Story of Myrtle
“Would you knit me another one?”
THUNK went my gut when Mom asked me that. She had just tried on the Myrle cardigan I’d knit for her and the fit was too tight. Fortunately, we were on the phone, so my body language was probably not as nonchalant as my voice.
“What bothers you about the fit,” I asked.
“Let me send it back so you can wear it.”
According to my project post, I cast on this sweater on August 1, 2019. Ah, yes, I took it with me on our 2019 sailing vacation. Too much concentration and dark yarn in the cabin at night meant I worked on other projects.
Autumn 2019 was full of local government campaigning, so there wasn’t much time to knit. Turns out, this wasn’t a great traveling project in the early months, too. In December, I pulled it all back and started over.
By February 2020, as I neared the finish line, I discovered that I placed the armholes incorrectly. Rip back, add a repeat and go for it again.
March 2020 began a time of interior updating and downsizing as we decided to move. It wasn’t until September that my evening knitting returned to the Myrtle. Mom was so patient. “I’ll be happy whenever I get it.”
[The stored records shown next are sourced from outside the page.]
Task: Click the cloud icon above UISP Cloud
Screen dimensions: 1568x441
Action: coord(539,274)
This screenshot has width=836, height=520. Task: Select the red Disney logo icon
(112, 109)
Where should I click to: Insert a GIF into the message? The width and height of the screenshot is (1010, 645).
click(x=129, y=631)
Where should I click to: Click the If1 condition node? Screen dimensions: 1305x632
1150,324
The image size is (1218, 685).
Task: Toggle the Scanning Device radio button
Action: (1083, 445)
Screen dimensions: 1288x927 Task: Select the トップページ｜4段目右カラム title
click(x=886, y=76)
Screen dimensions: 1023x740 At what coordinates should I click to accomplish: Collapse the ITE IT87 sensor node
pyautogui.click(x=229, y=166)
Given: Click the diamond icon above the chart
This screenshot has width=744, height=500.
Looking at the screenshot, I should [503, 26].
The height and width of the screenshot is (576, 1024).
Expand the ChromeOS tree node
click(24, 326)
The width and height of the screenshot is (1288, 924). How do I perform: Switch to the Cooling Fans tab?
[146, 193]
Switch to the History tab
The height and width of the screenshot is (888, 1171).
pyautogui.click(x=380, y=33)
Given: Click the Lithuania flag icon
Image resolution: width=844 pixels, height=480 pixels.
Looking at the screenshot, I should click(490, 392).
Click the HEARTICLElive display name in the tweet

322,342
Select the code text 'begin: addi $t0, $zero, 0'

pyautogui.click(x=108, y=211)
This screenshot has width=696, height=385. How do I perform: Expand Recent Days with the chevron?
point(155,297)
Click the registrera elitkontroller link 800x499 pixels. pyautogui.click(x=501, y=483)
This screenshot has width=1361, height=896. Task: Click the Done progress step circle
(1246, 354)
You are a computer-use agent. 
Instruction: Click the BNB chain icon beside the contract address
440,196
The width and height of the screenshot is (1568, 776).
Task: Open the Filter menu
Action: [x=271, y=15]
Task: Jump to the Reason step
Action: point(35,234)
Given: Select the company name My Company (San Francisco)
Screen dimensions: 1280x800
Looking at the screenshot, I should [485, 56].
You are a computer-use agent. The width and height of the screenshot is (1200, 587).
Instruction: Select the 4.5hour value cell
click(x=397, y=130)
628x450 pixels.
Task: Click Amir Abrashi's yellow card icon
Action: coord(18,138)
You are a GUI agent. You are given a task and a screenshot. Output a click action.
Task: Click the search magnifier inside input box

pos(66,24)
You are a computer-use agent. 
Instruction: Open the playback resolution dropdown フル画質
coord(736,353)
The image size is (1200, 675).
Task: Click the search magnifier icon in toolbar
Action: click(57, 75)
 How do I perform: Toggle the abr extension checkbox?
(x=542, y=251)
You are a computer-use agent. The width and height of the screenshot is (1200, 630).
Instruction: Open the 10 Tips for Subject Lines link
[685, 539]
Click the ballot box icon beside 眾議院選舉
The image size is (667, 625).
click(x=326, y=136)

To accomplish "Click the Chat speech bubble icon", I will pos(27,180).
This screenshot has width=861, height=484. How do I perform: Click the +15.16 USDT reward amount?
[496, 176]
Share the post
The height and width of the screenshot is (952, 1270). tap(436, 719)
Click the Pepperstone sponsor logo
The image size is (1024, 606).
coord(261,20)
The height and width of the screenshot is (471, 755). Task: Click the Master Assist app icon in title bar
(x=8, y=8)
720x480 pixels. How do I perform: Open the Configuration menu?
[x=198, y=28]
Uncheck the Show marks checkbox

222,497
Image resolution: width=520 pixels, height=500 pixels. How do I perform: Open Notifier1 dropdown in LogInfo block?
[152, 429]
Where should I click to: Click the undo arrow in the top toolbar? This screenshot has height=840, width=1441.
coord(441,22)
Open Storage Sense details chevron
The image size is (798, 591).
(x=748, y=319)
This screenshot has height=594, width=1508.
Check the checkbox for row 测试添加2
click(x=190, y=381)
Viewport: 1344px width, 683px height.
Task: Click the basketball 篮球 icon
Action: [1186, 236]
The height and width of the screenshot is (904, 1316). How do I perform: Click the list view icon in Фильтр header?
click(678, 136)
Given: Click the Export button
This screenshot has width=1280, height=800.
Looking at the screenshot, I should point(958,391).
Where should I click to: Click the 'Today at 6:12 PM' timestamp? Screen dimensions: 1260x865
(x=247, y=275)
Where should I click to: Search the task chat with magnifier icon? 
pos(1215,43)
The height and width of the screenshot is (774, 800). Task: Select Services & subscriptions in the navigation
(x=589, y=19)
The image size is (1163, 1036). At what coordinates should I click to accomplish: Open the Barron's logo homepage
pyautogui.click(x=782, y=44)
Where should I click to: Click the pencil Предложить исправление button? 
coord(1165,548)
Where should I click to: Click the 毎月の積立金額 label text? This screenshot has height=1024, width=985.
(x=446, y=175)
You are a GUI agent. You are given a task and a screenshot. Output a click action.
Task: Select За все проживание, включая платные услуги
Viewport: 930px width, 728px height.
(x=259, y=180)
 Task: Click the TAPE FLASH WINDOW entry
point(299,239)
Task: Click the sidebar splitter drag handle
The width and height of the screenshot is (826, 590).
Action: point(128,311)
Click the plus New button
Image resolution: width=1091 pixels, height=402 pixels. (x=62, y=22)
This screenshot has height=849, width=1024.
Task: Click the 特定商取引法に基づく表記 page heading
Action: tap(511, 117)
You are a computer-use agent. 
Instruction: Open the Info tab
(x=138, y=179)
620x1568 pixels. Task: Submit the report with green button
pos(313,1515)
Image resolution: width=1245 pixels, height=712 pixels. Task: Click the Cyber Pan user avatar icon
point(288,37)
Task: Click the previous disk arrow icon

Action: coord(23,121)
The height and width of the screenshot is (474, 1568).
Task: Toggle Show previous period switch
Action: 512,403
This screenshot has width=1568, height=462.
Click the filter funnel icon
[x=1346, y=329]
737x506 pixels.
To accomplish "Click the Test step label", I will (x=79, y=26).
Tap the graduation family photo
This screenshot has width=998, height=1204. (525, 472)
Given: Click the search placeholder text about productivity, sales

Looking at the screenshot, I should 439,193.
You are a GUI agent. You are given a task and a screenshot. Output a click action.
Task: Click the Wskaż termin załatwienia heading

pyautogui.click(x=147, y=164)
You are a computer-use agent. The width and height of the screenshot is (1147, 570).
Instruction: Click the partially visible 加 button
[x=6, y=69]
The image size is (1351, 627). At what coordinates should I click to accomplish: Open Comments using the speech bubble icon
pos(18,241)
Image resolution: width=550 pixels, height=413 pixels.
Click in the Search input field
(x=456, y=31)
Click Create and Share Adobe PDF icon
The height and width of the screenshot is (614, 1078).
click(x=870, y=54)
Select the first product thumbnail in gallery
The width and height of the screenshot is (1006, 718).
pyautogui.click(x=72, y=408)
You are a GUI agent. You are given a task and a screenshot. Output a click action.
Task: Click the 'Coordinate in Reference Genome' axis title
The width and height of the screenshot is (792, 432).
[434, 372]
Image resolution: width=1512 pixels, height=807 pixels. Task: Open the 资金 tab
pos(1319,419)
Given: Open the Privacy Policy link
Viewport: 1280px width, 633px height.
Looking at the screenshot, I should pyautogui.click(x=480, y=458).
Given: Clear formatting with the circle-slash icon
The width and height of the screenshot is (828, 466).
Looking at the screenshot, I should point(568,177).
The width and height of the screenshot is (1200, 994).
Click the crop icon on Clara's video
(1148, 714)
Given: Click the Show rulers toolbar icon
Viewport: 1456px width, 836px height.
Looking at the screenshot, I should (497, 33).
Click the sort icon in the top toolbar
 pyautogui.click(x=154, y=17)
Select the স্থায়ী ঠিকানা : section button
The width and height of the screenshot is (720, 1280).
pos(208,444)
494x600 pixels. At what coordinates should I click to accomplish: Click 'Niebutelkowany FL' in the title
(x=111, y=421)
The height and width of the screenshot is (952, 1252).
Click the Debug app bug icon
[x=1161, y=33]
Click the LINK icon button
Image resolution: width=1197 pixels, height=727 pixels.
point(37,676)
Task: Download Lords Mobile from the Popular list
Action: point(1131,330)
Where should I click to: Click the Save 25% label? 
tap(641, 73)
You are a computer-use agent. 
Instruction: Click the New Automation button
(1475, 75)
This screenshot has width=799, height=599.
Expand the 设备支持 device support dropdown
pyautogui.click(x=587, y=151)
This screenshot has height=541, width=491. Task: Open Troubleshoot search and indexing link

Myrtle is a lace cardigan knit in fingering weight yarn in one piece from the bottom up. Its main lace panels were repeats of 19 stitches over 16 rows, with the motifs leaning left or right to mirror each other. You can read my notes on how I mapped out the pattern in my Ravelry project.
I made several modifications to the sweater that Mom did like:
- Lengthened body by one repeat before binding off for underarms.
- Chose a jewel neckline instead of a scoop neckline, which required three more repeats before binding off.
- Worked stockinette for the underams instead of the mesh pattern. This created narrower upper arm circumference, which I hadn’t remembered to consider.
We couldn’t find the perfect buttons, so I made Dorset buttons using crewel embroidery wool. Mom loved the buttons, so I’ll do that again.
Yes, you heard it. I’ll do just about anything for my Mom. It makes sense to profit from my muscle memory and lessons learned while it’s still fresh.
So this long-term effort was a good practice run?
Mom went to her LYS and ordered the same yarn again. She sent me the pdf. I’ll copy and paste the pertinent sections of the pattern so I’m not flipping back and forth as I did the first time.
It’s a lot of knitting, but winter is still long. Cheers to good evenings and cups of tea.
What should we do with the lovely lace sweater she doesn’t want? Me wearing it would require gargantuan mental reframing. Let me use that effort elsewhere. I’m not quite at the point where I can just drop it off at the consignment shop…. your ideas, please!